Well, that was the final session before Christmas. Although I am happy that this club doesn’t like having large breaks — back on the mat next week! Hmm, if I can remember which day…

Main thing I took away from Newaza was more on strangles (Finishing when hooked in from behind by exerting leverage… another way is to push own left arm deep behind the head so that Tori’s shoulder effectively works as a block).

Tachiwaza concentrated on defenses against a high collar/back grip. I liked these. A good one being to clamp down on the arm (to force to to bend, thus becoming weak), then stepping round and pulling to upset balance then throwing as appropriate. But NOT letting go into order to use BOTH hands to bend it… that would be bad.

It is important to actually PULL when stepping round. If you don’t, you just move around Uke but Uke remains nicely on-balance.

Makikomi was touched on. A throw I think would be quite good for me but needs a lot of work. It’s a hard landing. After a demo I lost the ability to see the colour blue correctly for a few moments… oops!

Pre-Christmas but a full mat!

It was the usual Tuesday session, and surprisingly (considering the run-up to Christmas) it was the busiest I have seen it for ages! Mainly because our sister club was down, so other seniors to play with.

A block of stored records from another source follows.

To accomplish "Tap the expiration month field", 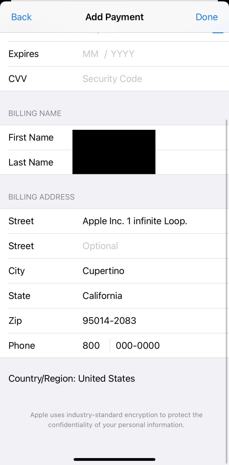I will tap(90, 54).
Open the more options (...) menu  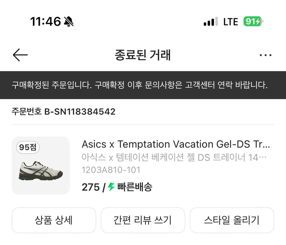click(265, 55)
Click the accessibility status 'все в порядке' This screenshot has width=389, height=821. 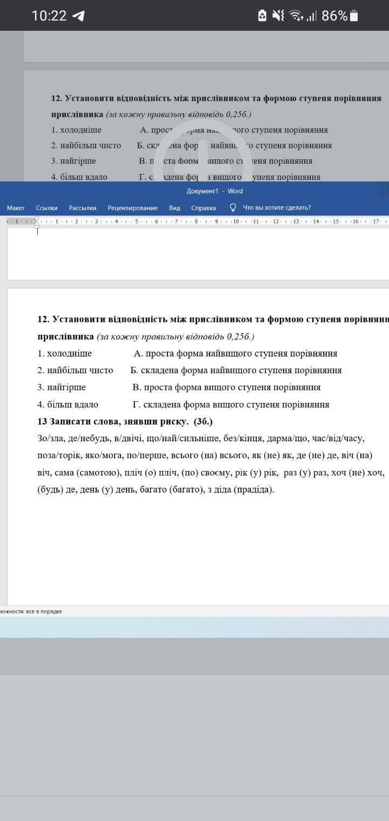tap(31, 611)
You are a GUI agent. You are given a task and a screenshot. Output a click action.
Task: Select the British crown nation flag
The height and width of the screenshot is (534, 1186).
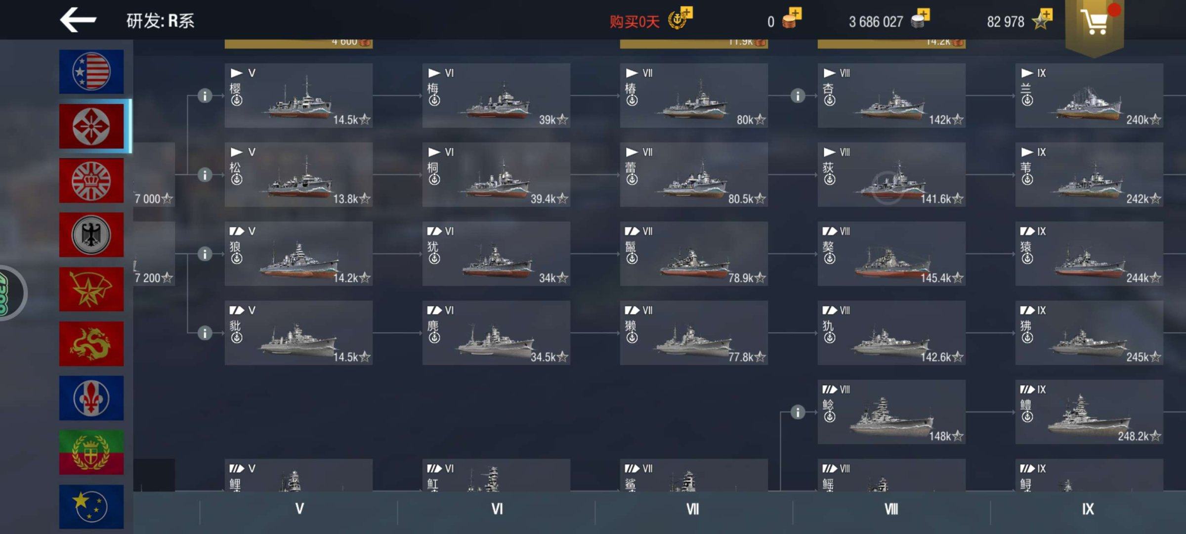(91, 180)
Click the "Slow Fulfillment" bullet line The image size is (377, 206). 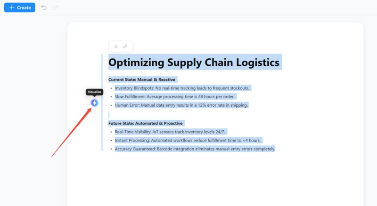pos(174,96)
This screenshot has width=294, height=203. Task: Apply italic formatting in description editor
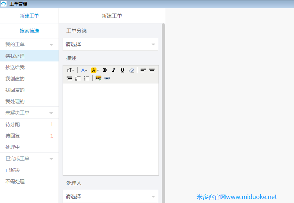[113, 70]
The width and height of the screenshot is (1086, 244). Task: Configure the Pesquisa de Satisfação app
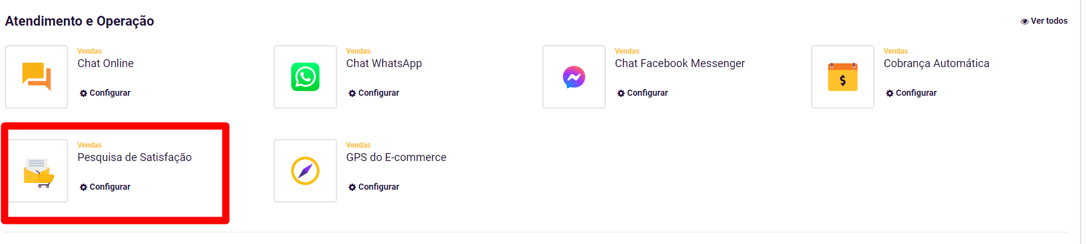(105, 187)
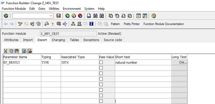
Task: Click the red Cancel icon
Action: (x=80, y=16)
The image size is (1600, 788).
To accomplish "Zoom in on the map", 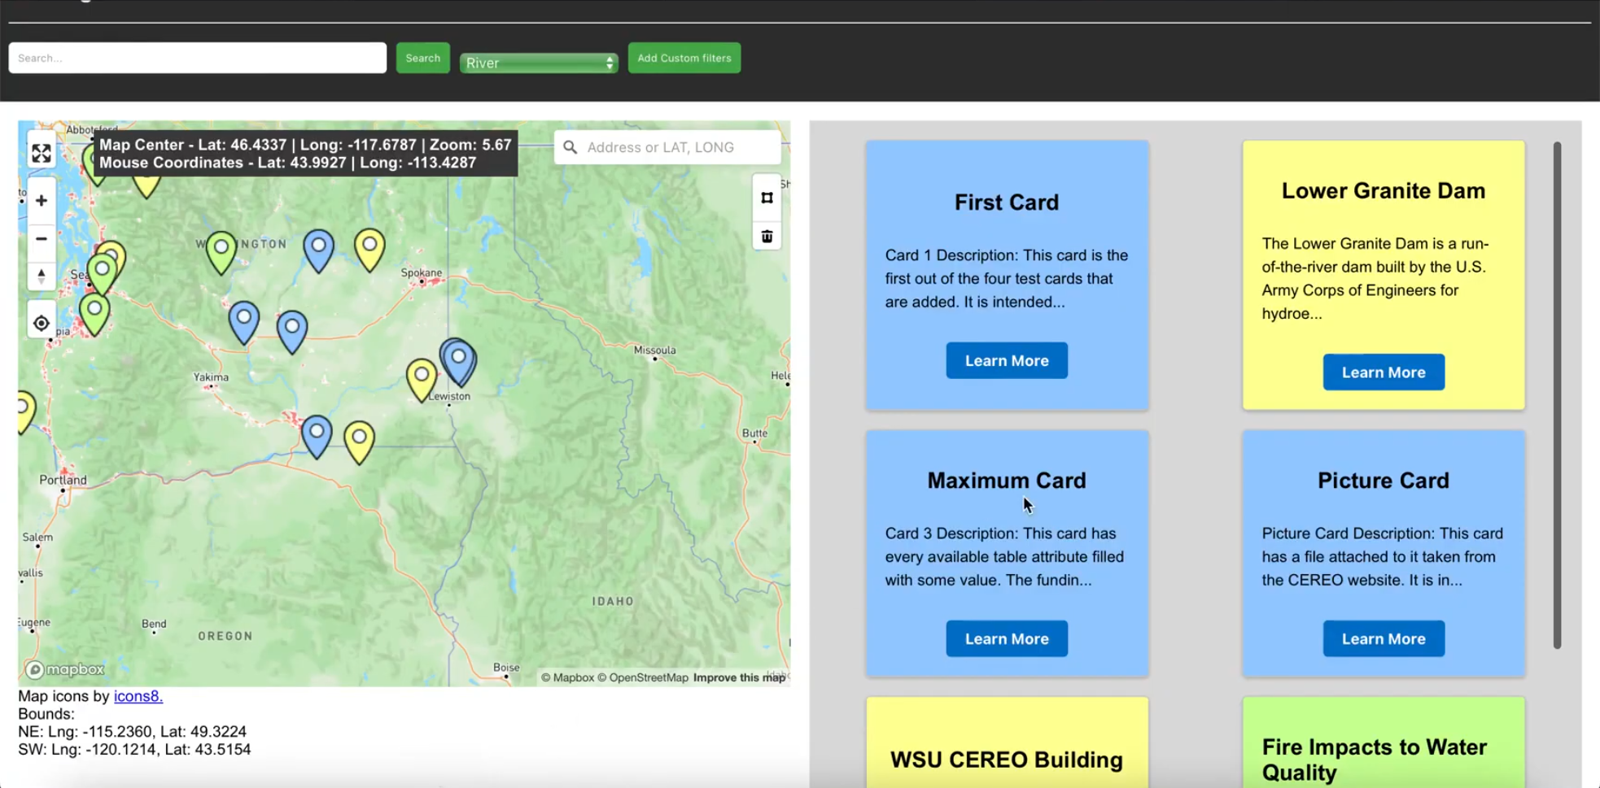I will (41, 200).
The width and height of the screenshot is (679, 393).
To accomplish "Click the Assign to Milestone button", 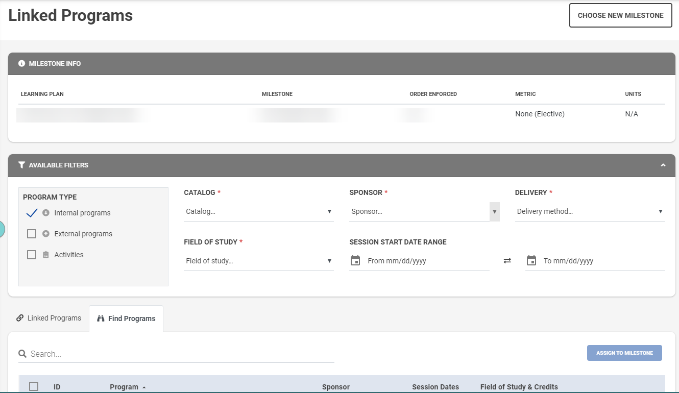I will click(624, 353).
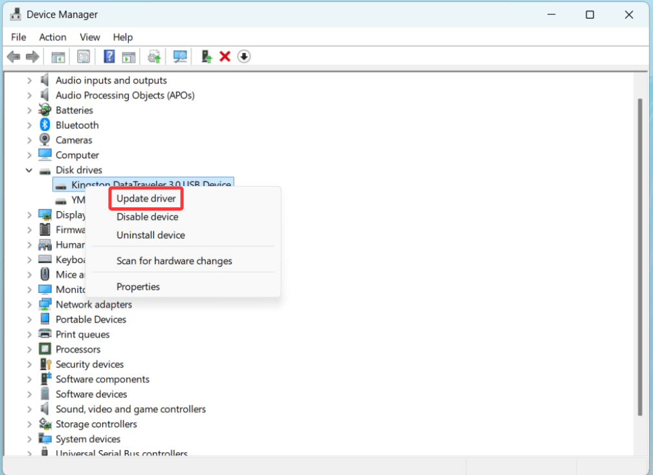Viewport: 653px width, 475px height.
Task: Expand the Sound, video and game controllers category
Action: (x=29, y=409)
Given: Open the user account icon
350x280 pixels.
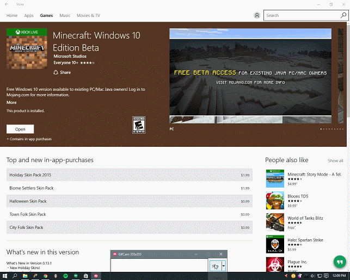Looking at the screenshot, I should 257,15.
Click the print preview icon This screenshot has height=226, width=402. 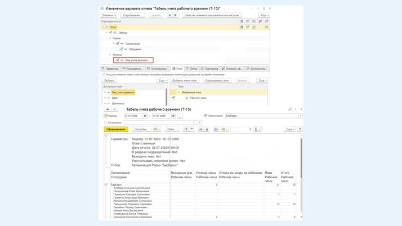207,129
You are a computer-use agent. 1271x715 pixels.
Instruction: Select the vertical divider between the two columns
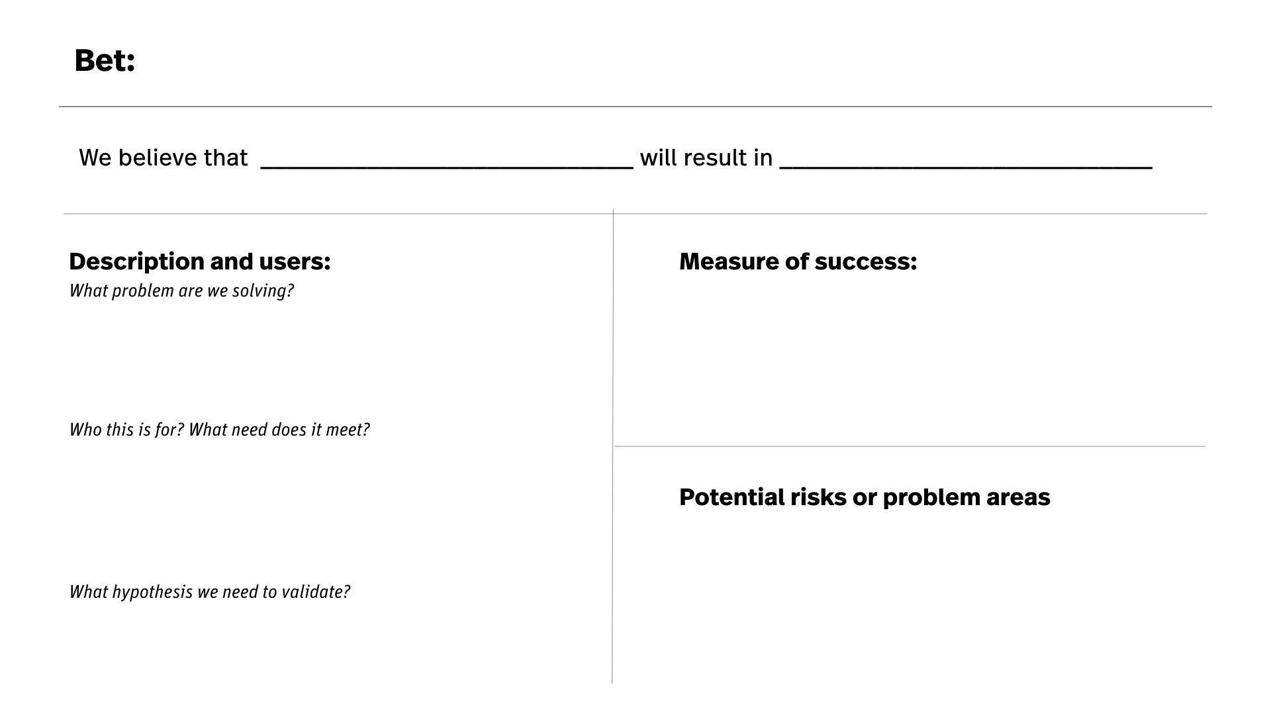(613, 446)
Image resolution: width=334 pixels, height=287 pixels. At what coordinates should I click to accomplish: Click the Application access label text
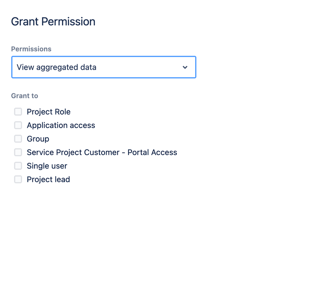pyautogui.click(x=61, y=125)

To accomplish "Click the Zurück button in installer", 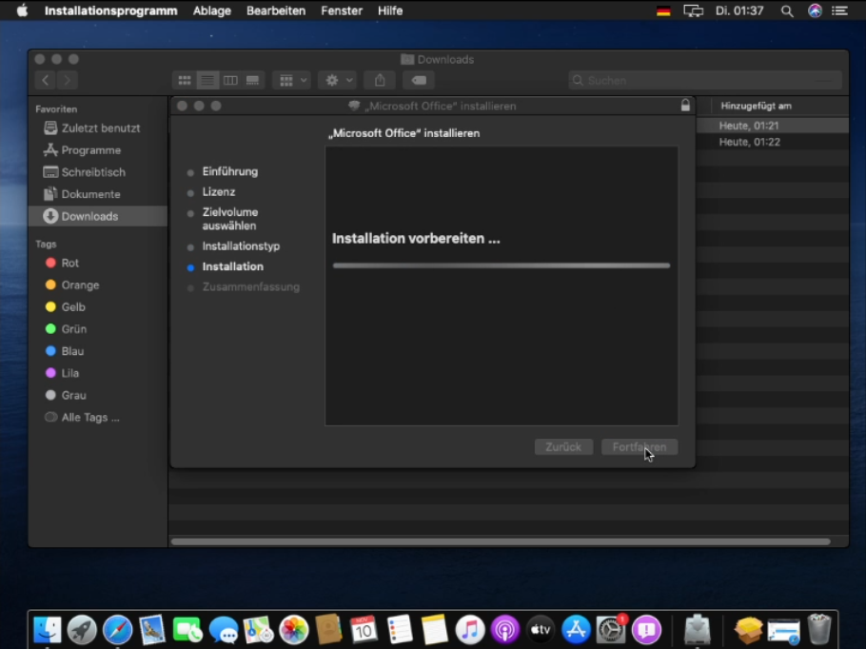I will (563, 447).
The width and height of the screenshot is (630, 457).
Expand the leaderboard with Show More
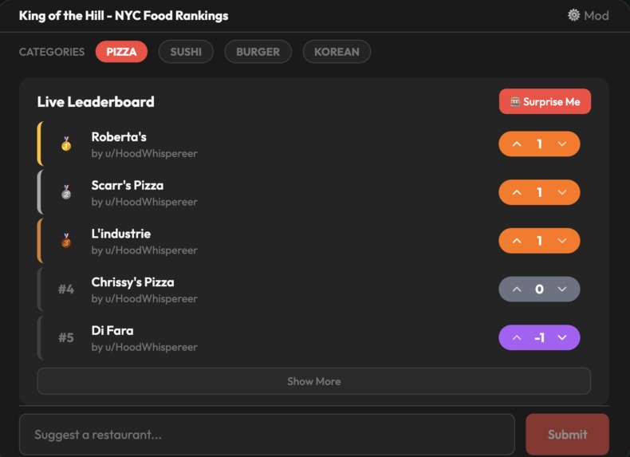pyautogui.click(x=313, y=381)
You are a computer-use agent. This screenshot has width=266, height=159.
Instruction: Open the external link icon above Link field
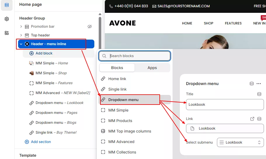(252, 119)
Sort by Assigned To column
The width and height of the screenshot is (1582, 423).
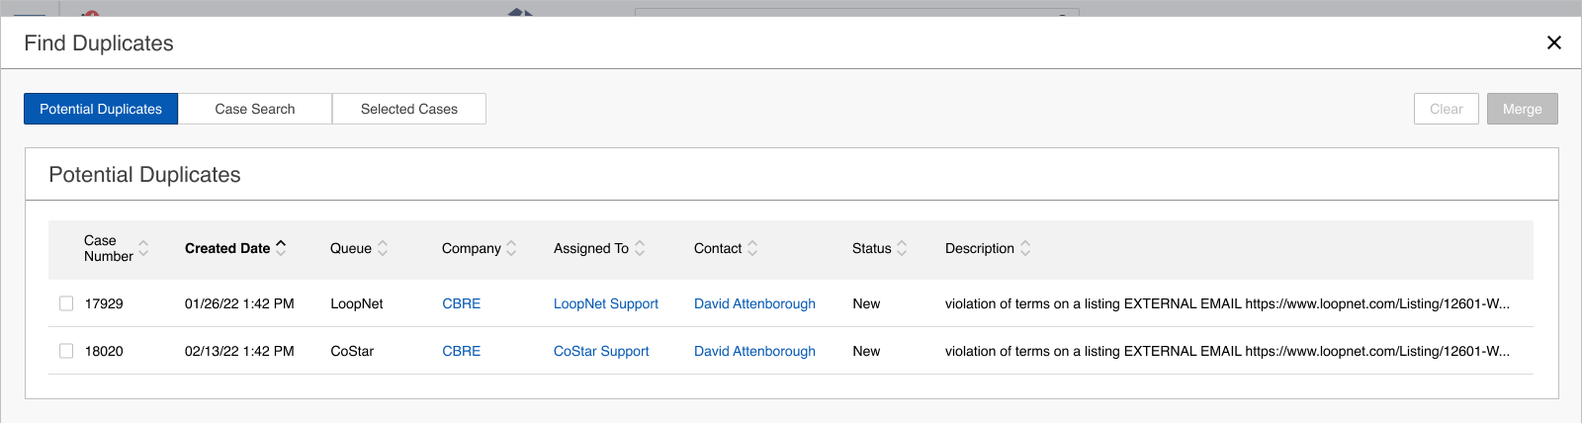tap(640, 248)
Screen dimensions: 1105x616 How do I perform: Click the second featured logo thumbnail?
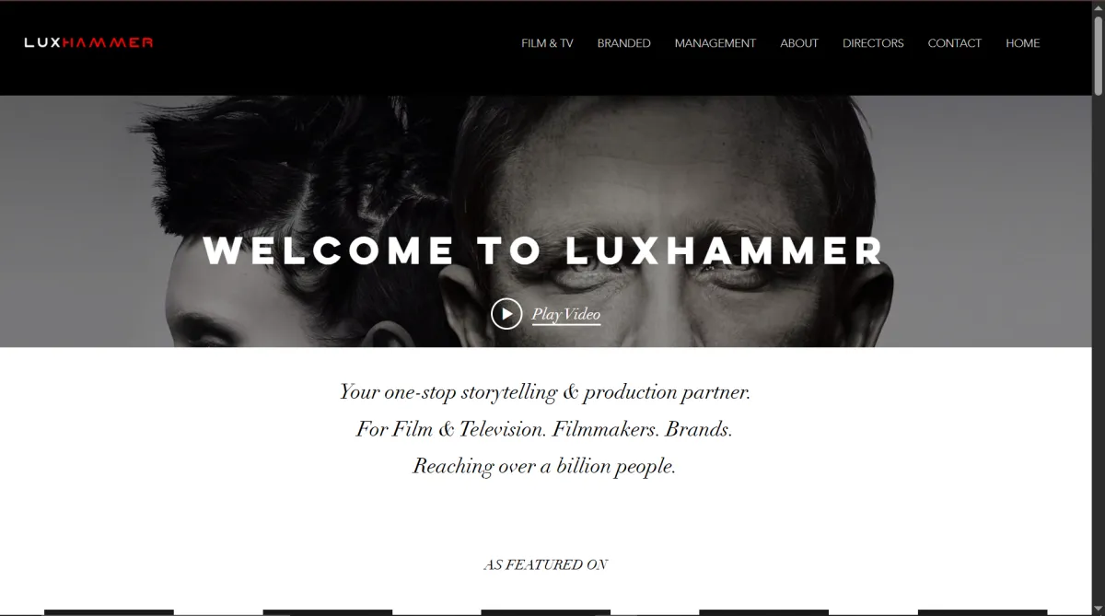tap(327, 612)
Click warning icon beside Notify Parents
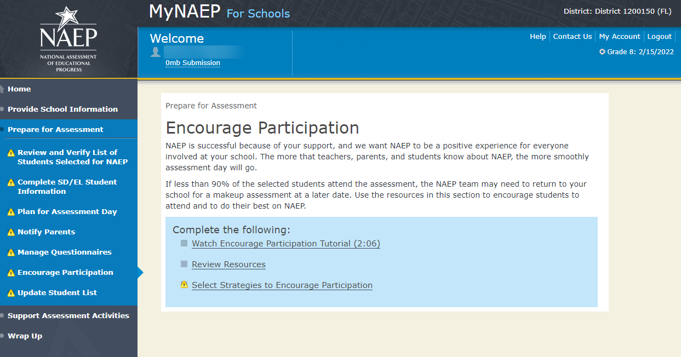This screenshot has width=681, height=357. coord(10,232)
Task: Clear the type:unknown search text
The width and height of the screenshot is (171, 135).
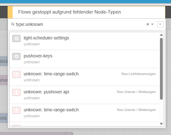Action: click(148, 24)
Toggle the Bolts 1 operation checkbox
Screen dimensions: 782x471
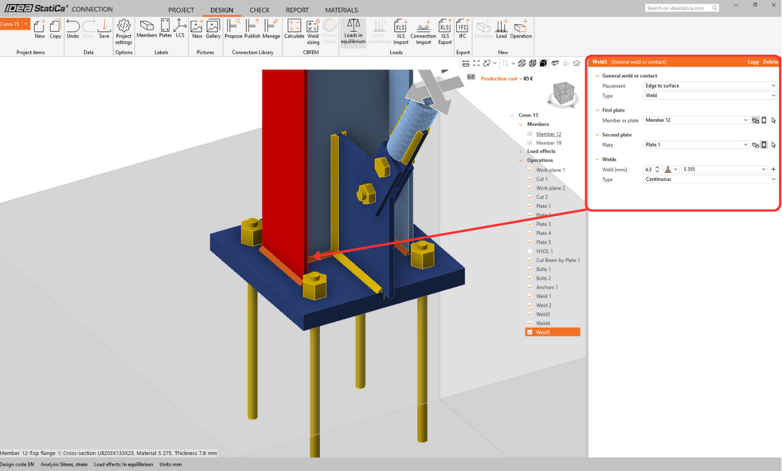530,269

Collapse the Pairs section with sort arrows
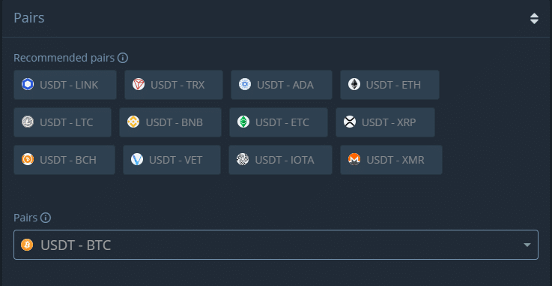[534, 18]
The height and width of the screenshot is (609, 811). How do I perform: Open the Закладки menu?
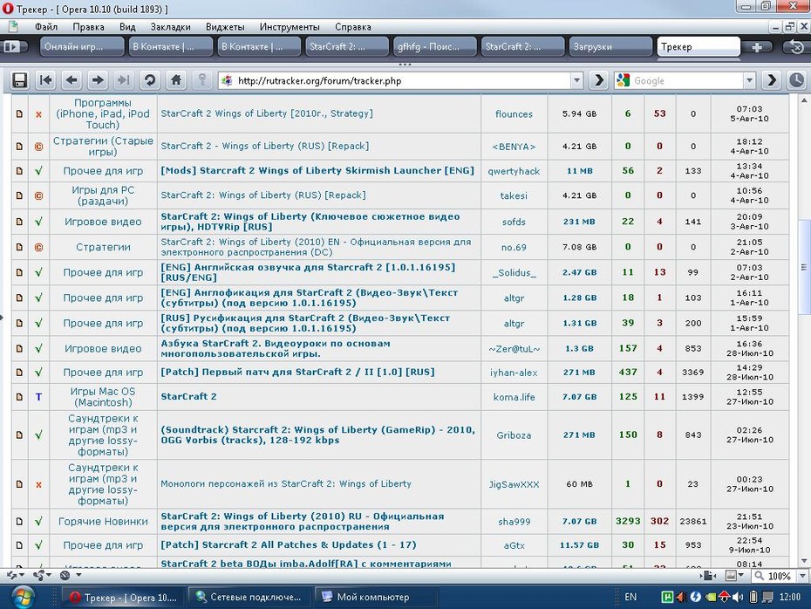[x=170, y=27]
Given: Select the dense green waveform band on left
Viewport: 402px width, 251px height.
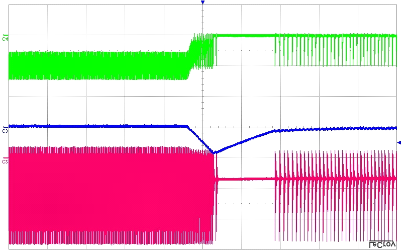Looking at the screenshot, I should 95,65.
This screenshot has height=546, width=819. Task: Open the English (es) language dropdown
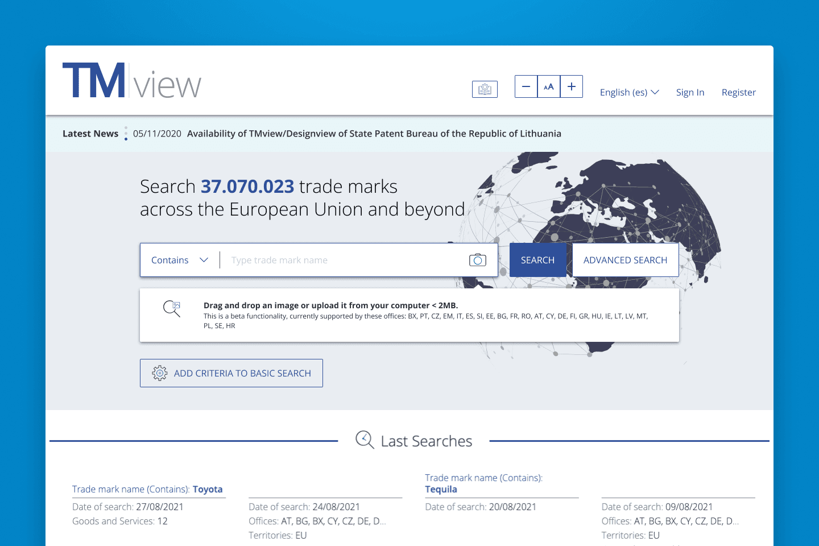[629, 92]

It was a Randori-centric session, and I got a good work-out (mainly because I felt unfit and just “out of it”… I really need to push myself harder when this happens).

Some notes based on this:

Newaza:

Got some good pins on, but generally I was sluggish and not moving fast enough. A typical example was letting someone pin my arm when I was trying to take back control. Firstly, I shouldn’t have let this happen, and secondly, should have fixed the situation with movement rather than just working on force.

Got some nice sweeps to work. Again though, also got stuck underneath in a terrible stalemate (someone trying to strangle, I blocked, that’s it!). Should have used more movement to try and turn that around. Far too much strength involved, so hellooooo bicep burn!

So, the summary there (and you will see this as a regular theme in this blog), is that more movement is required.

Tachiwaza:

A little disappointed in myself. The throws I got to work were my sacrifice staples (Tani Otoshi, bastardised Yoko Otoshi, Obi Tori Gaeshi). Far too much reliance there, rather than the techniques I am trying to work on now, such as Uchi Mata, Ouchi Gari and Osoto Gari.

Why? See Newaza – just too slow, not setting up throws, not fighting for grips spiritly enough. Sluggish. I partly do this to stop getting tired but this also means I won’t get any fitter. I REALLY need to step it up a gear properly.

However, an enjoyable session, and I’ve got things to think about.